|Flats in the rain||MikeC|
Oct 1, 2001 12:10 PM
|I've always wondered
we get more flats in the rain.
Is it because glass and other debris sticks to tires when they're wet, when otherwise it might just get pushed out of the way or fall off before it cuts through?
Oct 1, 2001 12:30 PM
Oct 1, 2001 12:33 PM
|It more of a drag to change the flat in the rain!|
|re: Flats in the rain||mr_spin|
Oct 1, 2001 12:42 PM
|I've never bought the "rain causes flats" theory, because it seems no different to me whether it is wet or dry.
Nevertheless, the basic idea is that the rain floats up debris that slipped below the riding surface. So whatever fell into cracks, pits, holes, etc. now comes up and you have to ride over it.

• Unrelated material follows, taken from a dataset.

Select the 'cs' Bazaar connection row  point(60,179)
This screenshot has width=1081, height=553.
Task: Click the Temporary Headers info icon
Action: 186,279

I wouldn't worry about stuff that "sticks" to your tires. Anything that sticks to your tires but doesn't go through is probably never going to go through. It takes a fairly large amount of force to drive something through a tire (try it some time). If you hit a piece of glass head on, you can force it into your tire (as is proven daily). But, if it only goes part way in, you are safe, because you've already applied near maxmimum force. Unless you apply more force, such as riding off a drop, the glass is not going any further. That's why brushing tires is useless. Not to start that thread up again....
|re: Flats in the rain||bikedodger|
Oct 1, 2001 12:47 PM
|Is it possible that the rain acts as a lubricant and it therefore takes less pressure to get the glass sliver or whatever deeper into the tire?
|brushing tires & flats||Dave Woof|
Oct 1, 2001 1:40 PM
|I beg to differ. I brush my tires every time I ride through debris, glass, etc and have brushed off a lot of stuff that would have gone through the tire. If you ride through hot sticky tar, gum, or whatever it picks up other stuff. If you can't brush it off you at least know it's there when you feel it with your fingers, and can stop to remove it.
Oct 1, 2001 2:28 PM
Read this conversation between Jobst Brandt and Sheldon Brown. Brandt is a very strongly opinionated (understatement) guy who wrote the bible of wheelbuilding, The Bicycle Wheel. Brown is, well, one of the great characters of cycling: http://www.sheldonbrown.com/.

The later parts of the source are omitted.